To date, policymakers have been most reluctant to adopt either strategy. Instead, Germany and Co have acted as all creditors tend to when they want their money back, forcing ever more implausible levels of counter-productive austerity on their over-indebted neighbours. Any fiscal and monetary assistance offered has been half-hearted and insufficient.

Politically, it’s proving virtually impossible to persuade hard-working Germans to pay for profligate Greeks and Italians. The bail-out fund has thus been made too small and ineffectual to offer meaningful support. In any event, it is only there at all as a surrogate for the European Central Bank, which refuses to do its proper job as lender of last resort, and provide the unlimited liquidity necessary to douse the flames.

Again, there are good reasons for the ECB’s stance, not least that it is actually banned from direct purchases of sovereign bonds. Its intervention in the bond markets – where that debt is subsequently traded – to support the eurozone’s periphery may also be technically illegal, which helps explain both its limited scope and the sophistry of the explanations used. In any case, for the ECB to be funding government spending by even the most indirect route is a definite no-no for Germany, with its memories of Weimar hyperinflation.

Yet to prevent a crisis from spiralling out of control and causing an even greater mess, it is sometimes necessary for central banks to ignore even the best-intentioned rules. Walter Bagehot in the 19th century argued that, in a financial panic, only the central bank has the ability to lend without limit – and therefore, only the central bank can convince investors that they’ve got nothing to worry about.

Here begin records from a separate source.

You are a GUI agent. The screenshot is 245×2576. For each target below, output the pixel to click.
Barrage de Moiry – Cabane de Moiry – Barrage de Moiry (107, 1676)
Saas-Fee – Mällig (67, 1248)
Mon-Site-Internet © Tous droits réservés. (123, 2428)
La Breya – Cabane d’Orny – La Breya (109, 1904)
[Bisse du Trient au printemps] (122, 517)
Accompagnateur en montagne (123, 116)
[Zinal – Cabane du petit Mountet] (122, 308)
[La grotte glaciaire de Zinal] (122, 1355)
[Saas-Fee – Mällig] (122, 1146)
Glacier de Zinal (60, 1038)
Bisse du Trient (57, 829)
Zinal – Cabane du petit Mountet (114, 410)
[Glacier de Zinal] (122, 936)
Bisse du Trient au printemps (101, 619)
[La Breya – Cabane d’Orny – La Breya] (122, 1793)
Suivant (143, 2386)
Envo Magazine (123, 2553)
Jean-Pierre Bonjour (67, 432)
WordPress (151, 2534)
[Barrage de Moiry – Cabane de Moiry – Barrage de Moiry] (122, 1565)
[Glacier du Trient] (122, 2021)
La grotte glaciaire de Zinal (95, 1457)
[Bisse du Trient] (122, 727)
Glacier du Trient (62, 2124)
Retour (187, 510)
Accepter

There is a big difference between acting to stem a banking panic, and buying up the debt of essentially insolvent eurozone states. But the principle is the same – and if the current crisis is not to end in calamity, it’s hard to see the alternatives.

With the eurozone as a whole seemingly sliding rapidly back into recession, such bond purchases could be justified in terms of demand management, in the same way as was the “quantitative easing” applied by the Bank of England and the US Federal Reserve. Of course, a broad programme of QE across all eurozone nations would suffer from the flaw that has always been at the heart of European monetary union: that what’s appropriate for the periphery is unlikely to be appropriate for the core, and vice versa.

However, these are issues for the future. What’s important for now is to prevent the crisis dragging everyone into a depression. But will Mario act? Don’t hold your breath.

1 comment: said...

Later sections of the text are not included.